Another lost manuscript is for an unfinished novel called It Is the Miller’s Daughter. Dating from around 1967, this novel was to be set in the France of Louis XIV, in a small village on the Belgian border. It concerned a peasant boy who falls in love with the miller’s daughter while the village’s well is being decommissioned by the national government so that they can pollute the new water source with ‘submission to a central authority’. The first chapter of the novel was published in Transatlantic Review in 1967 and contains this original poem:

Love water, love it with all your being,
But only from the well or the picnic spring.
Tasteless but grateful in summer, embracing the hollow
Of any vessel. But never never follow
Water to the river or sea. Nor ever call
Master or Mistress Water in the bacchanal
Of public waters stirred up by the rough
Wind’s rhetoric. Water from the well is enough.

The first chapter is all that remains from this lost novel, though a different version of this poem appears, stripped of its context, in You’ve Had Your Time. Burgess writes that the novel has been ‘discontinued because of this loss’, though it is clear from its publication and the time of the flood that over two decades had passed since he began work on the manuscript.
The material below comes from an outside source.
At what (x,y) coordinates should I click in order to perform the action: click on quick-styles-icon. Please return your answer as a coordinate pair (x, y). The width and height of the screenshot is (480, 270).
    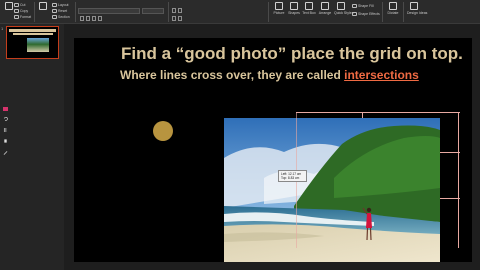
    Looking at the image, I should click on (341, 6).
There are other water damaged items in the Burgess Archive, including a first edition of Don DeLillo’s Americana (1971), and a stained score titled Jungle Rhapsody, dating from around 1975. These items do not appear on the list of manuscripts, though it is clear from their condition that they have suffered a similar fate.

Burgess’s library and papers have been the victim of other natural disasters, including in Malaya where termites ate his copy of A Portrait of the Artist as a Young Man, and the humidity destroyed his collection of vinyl records. The half-eaten Joyce novel still remains in the archive, but the list of manuscript may only be a small portion of Burgess’s works that have been lost with no hope of recovery.